The gestational dysregulation of Cer metabolism is believed to induce
the aberrant de novo synthesis and lysosomal breakdown of Cer, which
leads to trophoblast cell autophagy, dysfunctional development of
placenta, and eventually pregnancy complications like PE . Cer
(d18:1/25:0) is an unusual odd-chain species of the Cer family that is
generated by de novo synthesis based on 25:0 fatty acid. Such odd-chain
fatty acids are mainly from dairy products and meat from ruminant
animals . Cer (d18:1/25:0) was previously described as a potential
urinary marker of inflammation-induced alcoholic liver disease .
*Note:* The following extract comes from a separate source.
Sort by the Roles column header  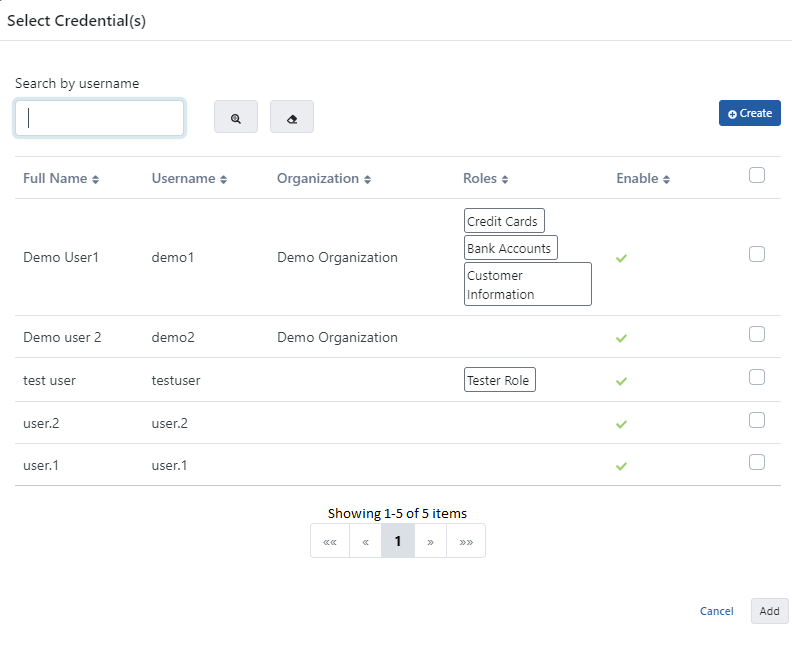coord(486,179)
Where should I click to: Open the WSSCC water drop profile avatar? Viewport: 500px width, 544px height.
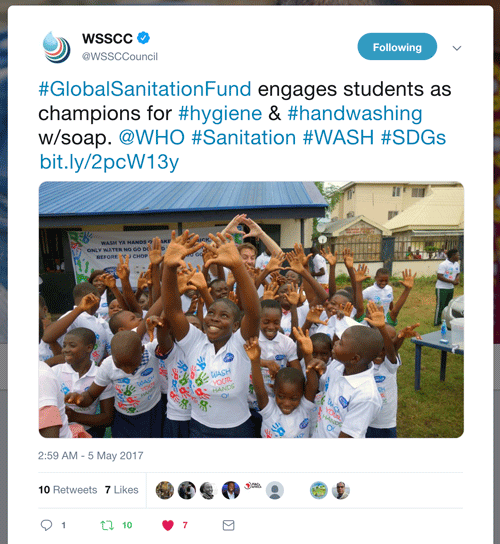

Recently, an elevation of the Cer (d18:1/25:0) was also identified as a
serum prognostic marker to predict various acute diseases, including
cardiovascular death, myocardial infarction, and stroke in patients with
acute myocardial infarction within an ensuing 12-month period . Our
results suggested the pathological implications of Cer (d18:1/25:0) in
the development of pregnancy complicated by PE, which might provide
additional insights into the mechanistic roles of Cer (d18:1/25:0) and
other odd-chain Cer species in PE pathophysiology.
An association between Lep and Cer has been reported in several studies.
Lep was shown to exert its anorexigenic action by promoting
mitochondrial lipid oxidation in both adipose and non-adipose tissues to
alleviate ectopic accumulation of lipotoxic Cer via the activation of
AMP-activated protein kinase (AMPKK/AMPK) . The de novo synthesis of Cer
was found to play prominent roles in modulating downstream signaling of
central Lep’s activity via mediation of malonyl-CoA, carnitine palmitoyl
transferase-1c, and serine palmitoyl transferase . Persistent elevation
of circulating Lep also appears to induce resistance at the level of the
Lep receptor, which accounts for attenuated potency of Lep to alleviate
the accumulated cytotoxic Cer . Our data suggest a crosstalk between
Lep’s activity and de novo Cer synthesis. Lep functions well as a
predictor of PE early in gestation, while Cer (d18:1/25:0) performs
better at mid-gestation. The Lep/Cer (d18:1/25:0) ratio has a better
predictive performance than Lep or Cer (d18:1/25:0) levels alone. Our
findings revealed a correlation between the biological patterns of the
two markers during PE progression, which might add value to existing
knowledge about the Lep-Cer relationships.
Our study has several limitations. First, the sample sizes of the
cohorts were small and lacked racial heterogeneity–thus, the
generalizability of the results awaits larger and more racially diverse
study populations. Second, longitudinal collections of blood samples
were not evenly distributed over gestation. Finally, we did not
investigate the exact tissue of origin, where Lep is overexpressed in PE
women. By using a conditional knock-in placental Lep transgenic mouse
model, it may be possible to elucidate the mechanistic role of placental
Lep in the pathogenesis of PE early in pregnancy.